Quant aux restes de nourritures, ils sont séchés et vendus aux éleveurs de bétail à 1500FCFA le sac de 50kg. Mais cela nécessite plusieurs jours de travail.
« Par jour, nous gagnons entre 500 et 1500FCFA» raconte Ténimba, avec un regard mélancolique. Veuve depuis une quinzaine d’années, elle a à sa charge, six enfants dont deux enfants de l’une de ses petites sœurs décédées.
« Avec mes maigres moyens, j’ai pu scolariser deux des six enfants. Les plus âgés d’entre eux viennent souvent m’aider à trier les ordures. On n’a pas d’autres choix que d’y faire face » dit-elle. A côté d’elle, Molobali Doumbia, la quarantaine révolue montre une de ses larges cicatrices au pied gauche. L’année dernière, elle s’est fait couper par un éclat de verre.

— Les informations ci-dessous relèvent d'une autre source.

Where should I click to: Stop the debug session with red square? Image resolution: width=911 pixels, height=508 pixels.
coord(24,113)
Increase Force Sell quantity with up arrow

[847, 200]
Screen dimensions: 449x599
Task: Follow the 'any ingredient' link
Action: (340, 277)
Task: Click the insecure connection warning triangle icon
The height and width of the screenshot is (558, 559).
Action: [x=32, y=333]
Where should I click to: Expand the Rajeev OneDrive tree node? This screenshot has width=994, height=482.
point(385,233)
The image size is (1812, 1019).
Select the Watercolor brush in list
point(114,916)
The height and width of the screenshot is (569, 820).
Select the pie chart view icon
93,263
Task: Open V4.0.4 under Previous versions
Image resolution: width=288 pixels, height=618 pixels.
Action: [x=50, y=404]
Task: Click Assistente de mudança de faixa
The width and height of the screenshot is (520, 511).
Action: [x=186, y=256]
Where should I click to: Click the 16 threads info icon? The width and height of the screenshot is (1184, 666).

« La blessure était très grave, j’ai perdu beaucoup de sang. Les médecins l’ont cousu au centre de santé du Quartier-Mali, je suis restée à la maison environ un mois. Ici chaque jour que Dieu fait, une d’entre nous tombe malade ou se blesse. Mais on fait avec !», témoigne-t-elle. Epouse d’un commerçant ruiné et sans emploi, Molobali vit de la force de ses muscles depuis 15 ans pour nourrir ses deux enfants.
La situation d’Aissata Sidibé semble encore plus dure. Son époux précédemment employé à la CMDT à Dioïla, victime d’un grave accident de circulation est inactif depuis trois ans.
« Nous avons vendu nos bœufs de labour et dépensé toute notre économie pour le soigner. La blessure physique a été soignée mais il ne jouit plus de toutes ses facultés mentales. Il a été durement touché à la tête par l’accident. Je me débrouille comme je peux avec mes huit gosses», lâche-t-elle, le visage fermé.
Face ce coup pénible de la vie, ces femmes s’assument et affrontent le destin avec courage. Aucune d’entre elles ne bénéficient d’une aide de l’Etat, d’ONG ou des organisations féminines de défense des droits des femmes. « Nous nous faisions photographier et filmer par des gens autrefois. Ils nous font croire qu’ils nous cherchent de l’aide, mais nous n’avons jamais vu la couleur de leur aide. En réalité ils font de nous leur fonds de commerce. C’en est assez… », s’agace Ténimba Doumbia.
Pour elle et ses camarades le 8 mars ce n’est pas une affaire de ‘’chiffonnière’’ au Mali.